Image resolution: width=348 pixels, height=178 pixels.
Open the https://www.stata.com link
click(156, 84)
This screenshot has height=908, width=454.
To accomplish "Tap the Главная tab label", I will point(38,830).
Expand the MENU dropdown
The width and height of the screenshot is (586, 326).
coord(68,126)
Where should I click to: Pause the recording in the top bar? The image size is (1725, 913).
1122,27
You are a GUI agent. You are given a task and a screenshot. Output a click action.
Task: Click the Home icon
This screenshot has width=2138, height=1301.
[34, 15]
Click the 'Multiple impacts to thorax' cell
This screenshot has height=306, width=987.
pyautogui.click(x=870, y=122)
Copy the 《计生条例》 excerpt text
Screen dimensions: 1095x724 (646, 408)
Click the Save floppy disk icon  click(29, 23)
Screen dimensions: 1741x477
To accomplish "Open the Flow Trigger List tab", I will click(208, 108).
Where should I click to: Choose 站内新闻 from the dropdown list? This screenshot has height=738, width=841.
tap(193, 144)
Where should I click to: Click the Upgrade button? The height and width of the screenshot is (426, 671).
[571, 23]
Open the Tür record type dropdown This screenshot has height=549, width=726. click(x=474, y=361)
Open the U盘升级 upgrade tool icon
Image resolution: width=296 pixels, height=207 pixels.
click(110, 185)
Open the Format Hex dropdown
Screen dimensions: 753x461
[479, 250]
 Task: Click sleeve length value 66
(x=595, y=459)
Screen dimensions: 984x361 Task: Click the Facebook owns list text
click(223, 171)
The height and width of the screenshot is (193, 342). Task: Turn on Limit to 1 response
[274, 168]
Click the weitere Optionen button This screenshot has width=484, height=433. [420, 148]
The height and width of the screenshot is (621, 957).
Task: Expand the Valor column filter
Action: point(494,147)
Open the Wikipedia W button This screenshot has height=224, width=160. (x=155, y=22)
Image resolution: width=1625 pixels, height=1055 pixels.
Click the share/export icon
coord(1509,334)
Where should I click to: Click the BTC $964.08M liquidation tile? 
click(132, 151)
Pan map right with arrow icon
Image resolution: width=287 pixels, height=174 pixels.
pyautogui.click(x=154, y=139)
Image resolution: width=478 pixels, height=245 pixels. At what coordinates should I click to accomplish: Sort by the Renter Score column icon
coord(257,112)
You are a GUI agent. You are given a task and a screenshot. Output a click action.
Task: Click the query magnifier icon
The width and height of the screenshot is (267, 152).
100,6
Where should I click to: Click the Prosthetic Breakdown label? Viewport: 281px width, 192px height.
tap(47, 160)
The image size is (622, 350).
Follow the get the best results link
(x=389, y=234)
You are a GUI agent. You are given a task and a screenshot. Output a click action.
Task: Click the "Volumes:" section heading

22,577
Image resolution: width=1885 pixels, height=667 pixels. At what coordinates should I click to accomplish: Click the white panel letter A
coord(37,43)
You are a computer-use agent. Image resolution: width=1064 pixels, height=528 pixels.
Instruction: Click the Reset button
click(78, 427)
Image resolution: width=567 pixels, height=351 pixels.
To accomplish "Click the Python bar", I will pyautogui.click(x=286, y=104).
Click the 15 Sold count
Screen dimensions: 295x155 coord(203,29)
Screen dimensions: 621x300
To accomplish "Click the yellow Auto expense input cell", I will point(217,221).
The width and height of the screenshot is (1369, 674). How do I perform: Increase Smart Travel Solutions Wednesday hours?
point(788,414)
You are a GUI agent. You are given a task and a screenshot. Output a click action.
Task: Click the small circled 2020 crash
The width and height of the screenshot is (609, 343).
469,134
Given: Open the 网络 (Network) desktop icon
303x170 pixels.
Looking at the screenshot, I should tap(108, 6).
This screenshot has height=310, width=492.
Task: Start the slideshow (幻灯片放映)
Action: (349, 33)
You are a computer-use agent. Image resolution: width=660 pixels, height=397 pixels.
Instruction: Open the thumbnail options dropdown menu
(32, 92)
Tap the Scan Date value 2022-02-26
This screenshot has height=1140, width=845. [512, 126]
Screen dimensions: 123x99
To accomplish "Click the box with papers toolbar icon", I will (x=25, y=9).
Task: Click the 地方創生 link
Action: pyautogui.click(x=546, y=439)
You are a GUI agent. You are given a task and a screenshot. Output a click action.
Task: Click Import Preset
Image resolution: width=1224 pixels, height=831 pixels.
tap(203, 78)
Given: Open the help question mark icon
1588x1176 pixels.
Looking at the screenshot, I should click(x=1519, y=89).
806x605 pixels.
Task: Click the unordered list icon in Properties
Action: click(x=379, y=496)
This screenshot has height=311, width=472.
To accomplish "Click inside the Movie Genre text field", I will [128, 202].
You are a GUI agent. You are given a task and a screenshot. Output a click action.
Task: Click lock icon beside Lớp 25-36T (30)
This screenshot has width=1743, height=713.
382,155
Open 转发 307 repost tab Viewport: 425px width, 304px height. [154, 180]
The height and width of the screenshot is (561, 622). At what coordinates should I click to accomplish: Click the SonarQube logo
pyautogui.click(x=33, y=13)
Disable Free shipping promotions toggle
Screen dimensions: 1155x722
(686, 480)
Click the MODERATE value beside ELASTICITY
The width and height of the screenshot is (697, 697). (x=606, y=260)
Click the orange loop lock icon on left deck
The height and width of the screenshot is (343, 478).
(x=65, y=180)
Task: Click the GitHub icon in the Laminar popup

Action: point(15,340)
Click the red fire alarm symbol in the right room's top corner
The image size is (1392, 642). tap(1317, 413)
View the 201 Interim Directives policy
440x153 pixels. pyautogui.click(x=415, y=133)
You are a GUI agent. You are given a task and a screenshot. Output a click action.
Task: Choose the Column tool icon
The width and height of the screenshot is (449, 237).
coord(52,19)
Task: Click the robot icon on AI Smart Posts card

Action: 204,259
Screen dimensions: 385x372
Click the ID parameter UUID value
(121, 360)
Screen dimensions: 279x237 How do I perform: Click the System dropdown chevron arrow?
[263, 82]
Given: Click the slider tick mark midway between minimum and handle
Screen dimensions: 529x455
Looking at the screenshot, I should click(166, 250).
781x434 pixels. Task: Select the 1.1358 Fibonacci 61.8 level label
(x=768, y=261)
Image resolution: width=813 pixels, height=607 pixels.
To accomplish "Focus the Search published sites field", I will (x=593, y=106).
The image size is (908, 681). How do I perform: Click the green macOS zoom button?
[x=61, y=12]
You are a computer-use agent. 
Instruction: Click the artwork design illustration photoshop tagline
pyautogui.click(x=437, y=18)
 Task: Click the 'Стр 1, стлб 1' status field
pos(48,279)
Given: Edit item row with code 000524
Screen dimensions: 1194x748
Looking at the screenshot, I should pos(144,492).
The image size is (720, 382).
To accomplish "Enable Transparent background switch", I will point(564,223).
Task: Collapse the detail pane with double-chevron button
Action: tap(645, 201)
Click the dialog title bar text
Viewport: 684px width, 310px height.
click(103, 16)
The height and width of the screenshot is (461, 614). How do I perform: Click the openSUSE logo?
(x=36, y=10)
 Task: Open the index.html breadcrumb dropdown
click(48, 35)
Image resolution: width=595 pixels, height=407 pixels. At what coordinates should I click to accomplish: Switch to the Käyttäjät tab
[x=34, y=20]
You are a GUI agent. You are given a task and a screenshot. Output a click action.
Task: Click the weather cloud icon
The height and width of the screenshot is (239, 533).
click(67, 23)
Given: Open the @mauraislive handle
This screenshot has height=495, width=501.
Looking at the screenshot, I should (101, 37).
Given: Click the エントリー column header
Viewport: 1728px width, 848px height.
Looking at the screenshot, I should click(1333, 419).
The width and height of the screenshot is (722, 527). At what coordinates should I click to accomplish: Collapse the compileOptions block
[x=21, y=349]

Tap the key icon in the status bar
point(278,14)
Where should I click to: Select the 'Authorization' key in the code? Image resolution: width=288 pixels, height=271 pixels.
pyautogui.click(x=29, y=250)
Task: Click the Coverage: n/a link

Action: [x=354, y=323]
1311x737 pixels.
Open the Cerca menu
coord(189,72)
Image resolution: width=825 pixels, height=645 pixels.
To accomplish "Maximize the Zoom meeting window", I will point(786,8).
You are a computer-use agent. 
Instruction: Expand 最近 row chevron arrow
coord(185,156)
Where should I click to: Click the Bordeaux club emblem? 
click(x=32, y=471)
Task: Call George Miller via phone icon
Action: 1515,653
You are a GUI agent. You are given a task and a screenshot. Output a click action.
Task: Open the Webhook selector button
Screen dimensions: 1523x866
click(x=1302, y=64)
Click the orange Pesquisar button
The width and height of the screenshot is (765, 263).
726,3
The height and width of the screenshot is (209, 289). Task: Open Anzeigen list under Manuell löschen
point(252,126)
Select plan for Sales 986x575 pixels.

> [Activity]:
Extract every line of the records above that contains the word "cell".

> [Answer space]:
Click the 'Multiple impacts to thorax' cell
To accomplish "Click the yellow Auto expense input cell", I will point(217,221).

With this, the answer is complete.